RECORDS SUPPLIED:
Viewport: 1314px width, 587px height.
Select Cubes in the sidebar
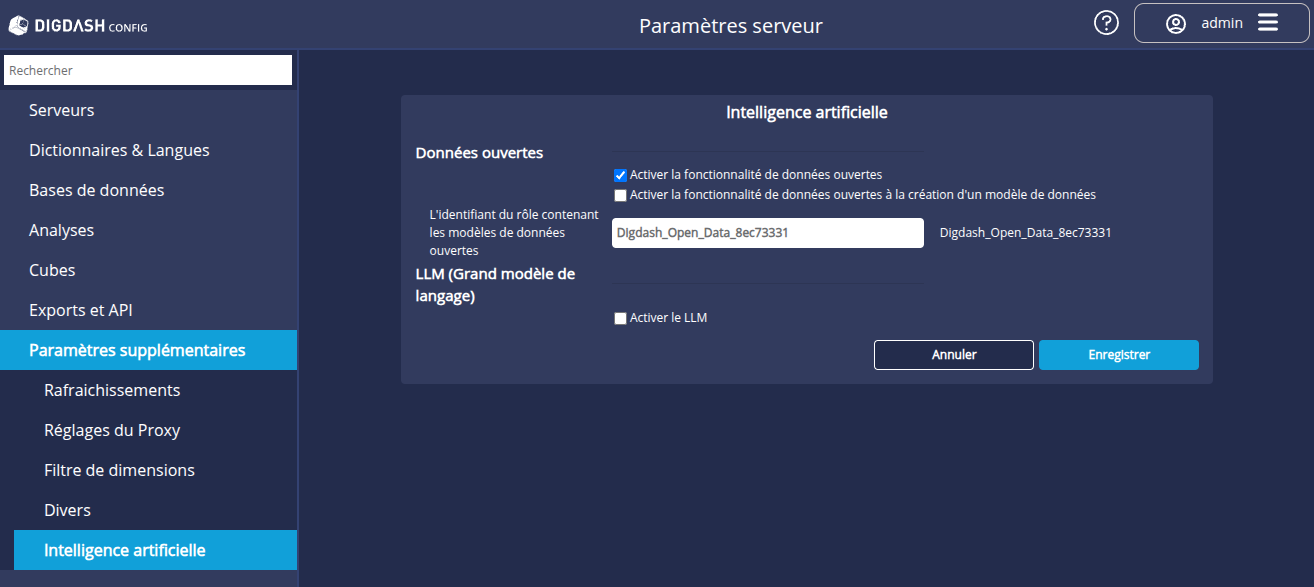(52, 270)
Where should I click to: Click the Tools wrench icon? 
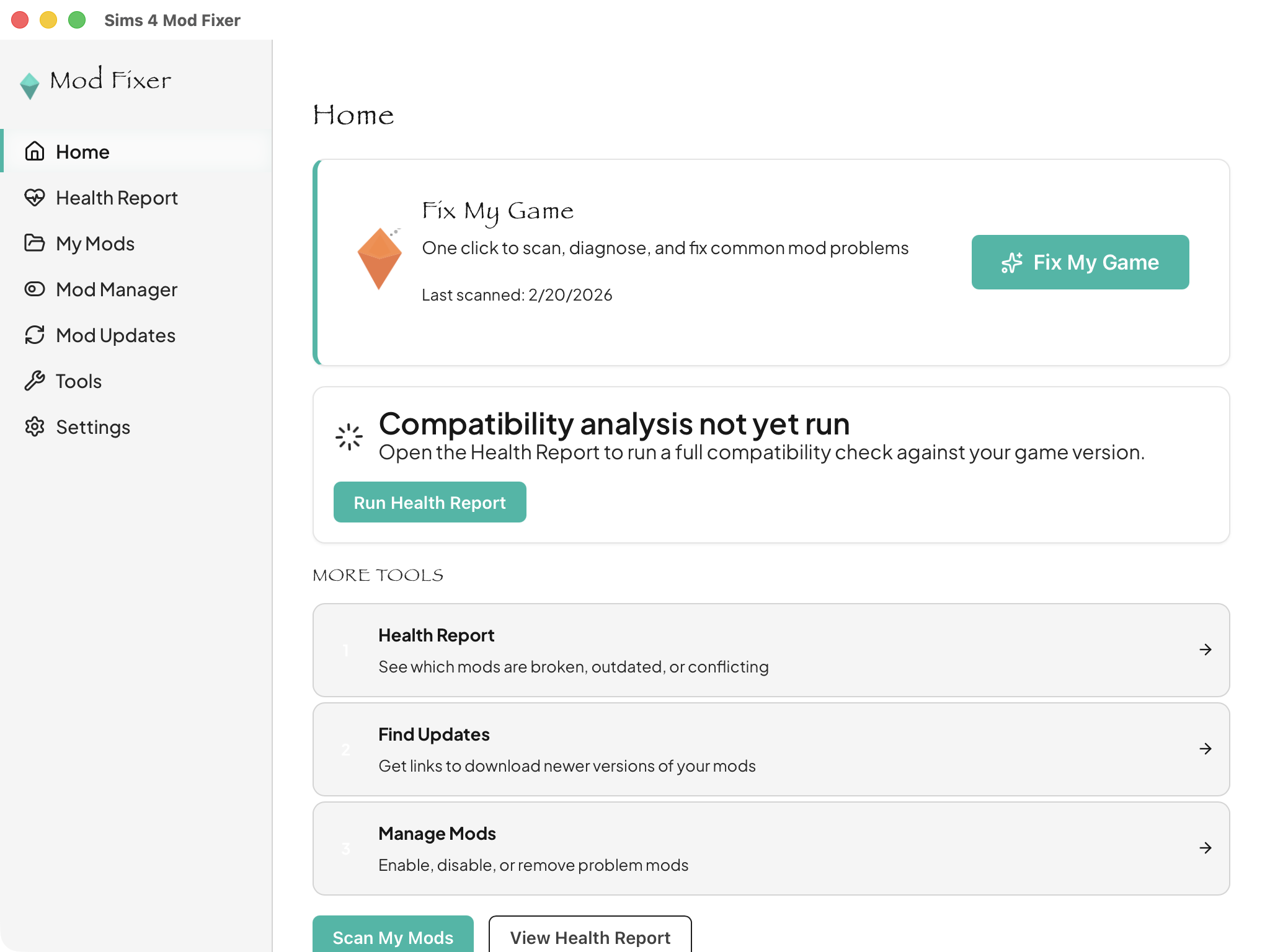pos(35,381)
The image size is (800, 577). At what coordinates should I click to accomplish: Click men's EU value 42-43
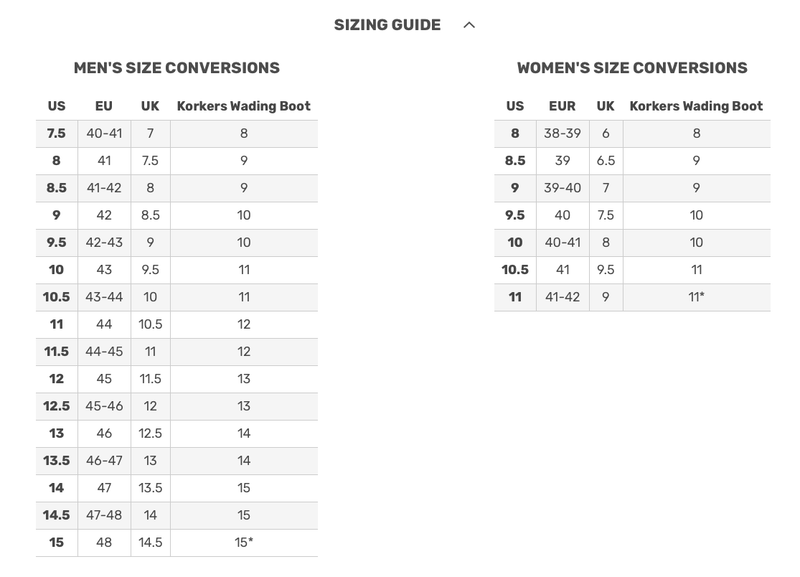[x=100, y=243]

EXERCISE DESCRIPTION: Your answer must be an exact copy of the records, minus any pictures.

COMPLETED TASK:
Viewport: 1314px width, 587px height.
Select Cubes in the sidebar
(52, 270)
Where should I click to: Click the Tools wrench icon? 
pos(35,381)
The image size is (800, 577). At what coordinates should I click to accomplish: Click men's EU value 42-43
[x=100, y=243]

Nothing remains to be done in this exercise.